CONSIGNES:
[1] D'après l'extrait sur la bande dessinée, pourquoi Maria n'aura-t-elle pas besoin de glisser quoi que ce soit dans le verre de Marcus ? Répondez en une à trois phrases.
[2] Indiquez si chacune des affirmations suivantes concorde avec l'extrait sur la bande dessinée. Répondez par oui ou par non en citant les mots décisifs de l'extrait.
(a) Le trait de Wes Craig a séduit dès les premières pages.
(b) Lee Loughridge traduit l'ambiance d'une planche au moyen d'une couleur dominante.
(c) C'est le premier tome qui a donné envie de relire le deuxième.
[3] Poursuivez la critique de bande dessinée à partir de l'endroit où elle s'arrête.

━━ EXTRAIT DU TEXTE

Bien qu'elle s'affiche avec le très possessif Chico, Maria dévoile très vite sa ferme intention de bouffer du Marcus, quitte à faire appel aux pouvoirs magiques de la drogue. Elle n'aura pas besoin de glisser quoi que ce soit dans son verre pour arriver à ses fins, puisque le principal intéressé va se défoncer au LSD de sa propre initiative. 

Ah au fait, vous vous souvenez ? Il a quatorze ans... 

Son coup de foudre et son tempérament de prédatrice vont pas mal influer sur le déroulement du week-end. Toute en exubérance, même si Saya arrive un peu à la canaliser, elle nous montrera une façon bien particulière d'utiliser un éventail... Je n'en dirai pas plus sur cette joyeuse bande, car ce serait empiéter sur le deuxième tome de la série. 


Folle chronologie 

Ouais, je viens de terminer le tome 2 : c'est même lui qui m'a convaincue de relire le premier afin de mieux le comprendre. En effet, j'ai eu un peu de mal à entrer dans l'oeuvre, et ce pour plusieurs raisons. 

D'abord, le trait de Wes Craig m'a rebutée, à la lecture des premières pages, sans que je puisse dire pourquoi. Possible que j'aie été influencée par l'histoire, présentée comme bien glauque dès le début. Il m'a semblé que tous les visages avaient été peints de façon à mettre en évidence la laideur et la folie, ce qui étaient peut-être bien le cas, en fait. Mais j'ai fini par m'y faire, de la même façon qu'on finit par s'habituer à son reflet dans la glace. Son travail est appuyé par Lee Loughridge, qui démontre de bout en bout qu'on ne met pas de la couleur dans une BD juste pour faire joli : il arrive notamment à traduire l'ambiance d'une planche rien qu'en lui attribuant une couleur dominante (rouge sang, bleu sombre, rose... LSD ?), ce qui ne manquera pas de rappeler aux lecteurs d'aujourd'hui les filtres Instagram et autres.

━━━━
━━ DONNÉES ENREGISTRÉES

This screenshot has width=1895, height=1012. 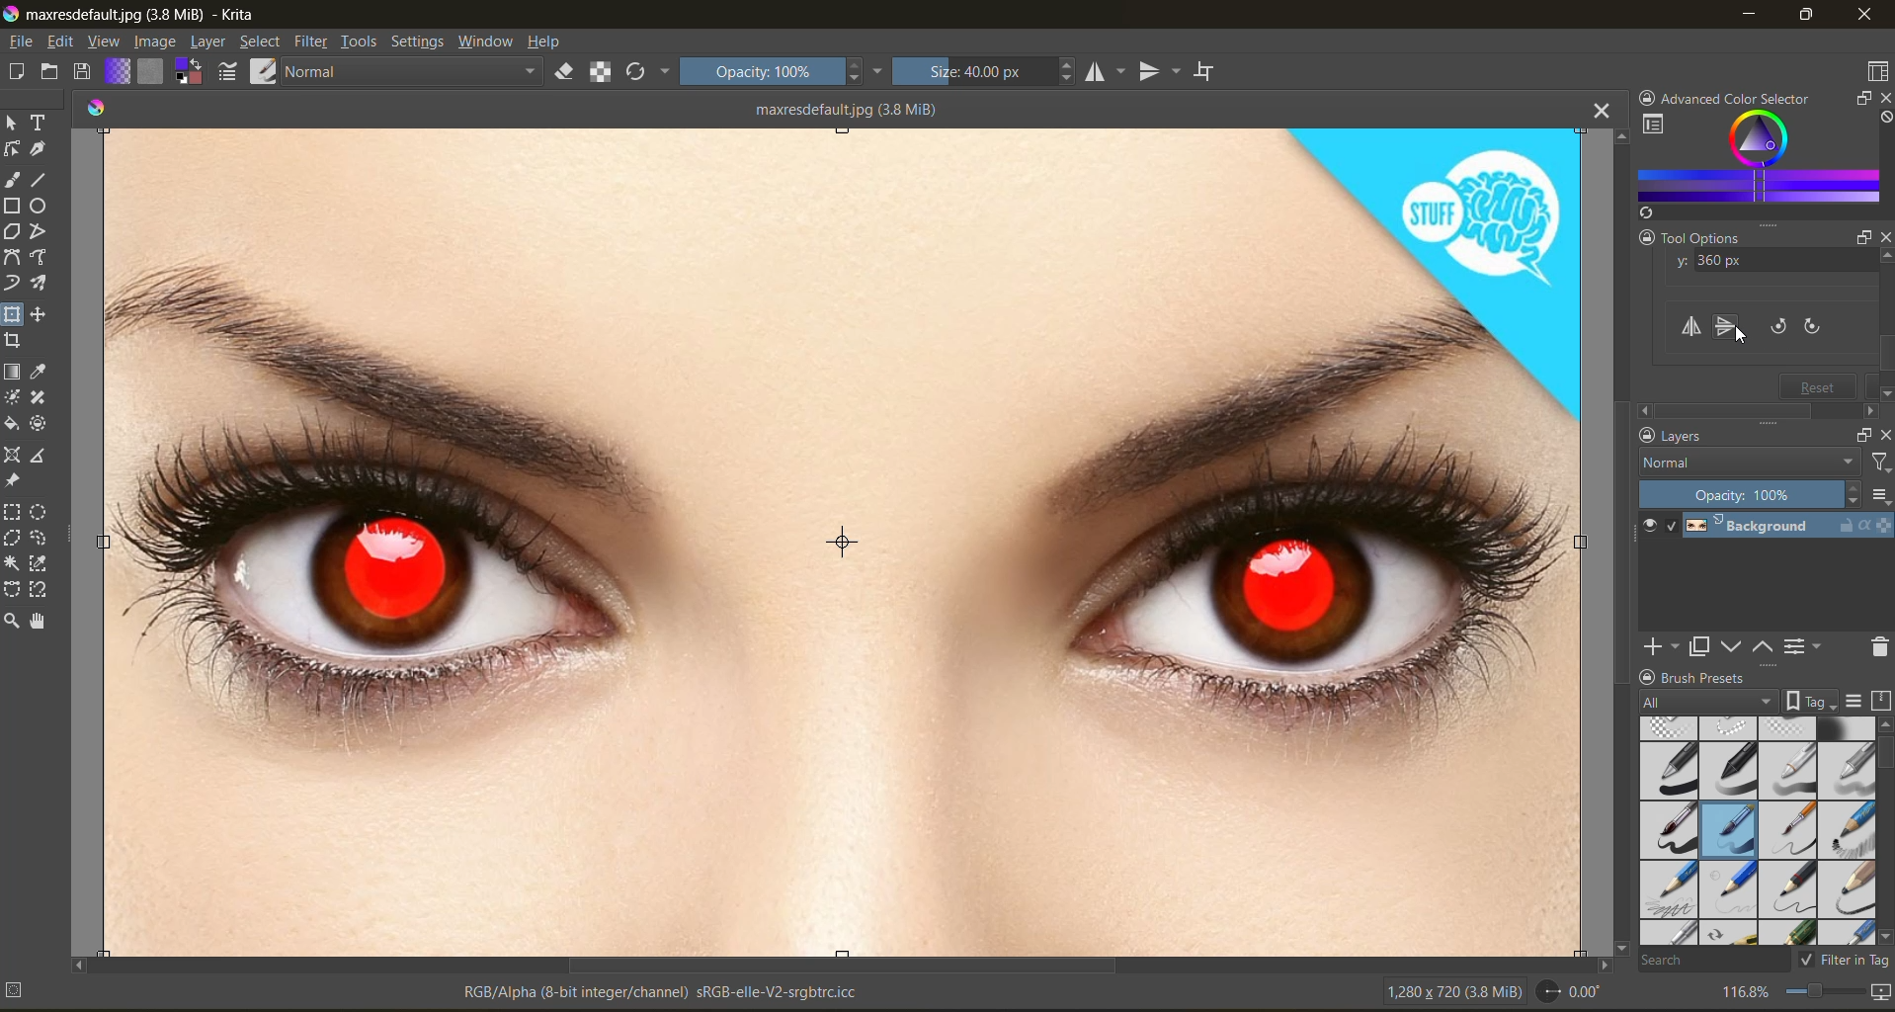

━━━━

LISTE DES RÉPONSES:
[1] Maria n'aura rien à glisser dans le verre de Marcus, puisqu'il va se défoncer au LSD de sa propre initiative.

[2]
(a) Non : « le trait de Wes Craig m'a rebutée, à la lecture des premières pages ».
(b) Oui : « il arrive notamment à traduire l'ambiance d'une planche rien qu'en lui attribuant une couleur dominante ».
(c) Non : « je viens de terminer le tome 2 : c'est même lui qui m'a convaincue de relire le premier ».

[3]
Ensuite, l'histoire n'est pas linéaire dès le début ; si on se met deux minutes à la place des auteurs, on se dit qu'il aurait été bien difficile de procéder autrement que par flash-backs, mais c'est quand même un peu déstabilisant de passer de 1980 à août 1987, pour avancer en novembre et revenir en arrière de deux ans. Au moins, ça force à s'accrocher ; personne n'a jamais dit qu'il était facile de lire une BD, et c'est ça qui est bon aussi. D'autant plus que dans Deadly Class, les dates semblent avoir leur importance. On imagine bien que si la capture de Marcus par ses futurs camarades de l'École des Arts Létaux se produit un 1er novembre, ce n'est pas le fruit du hasard. Le héros lui-même est prisonnier de sa date d'anniversaire qu'il partage avec son ennemi juré, sa cible ultime, celui qu'il considère comme responsable direct ou indirect de tous ses déboires : le président Reagan.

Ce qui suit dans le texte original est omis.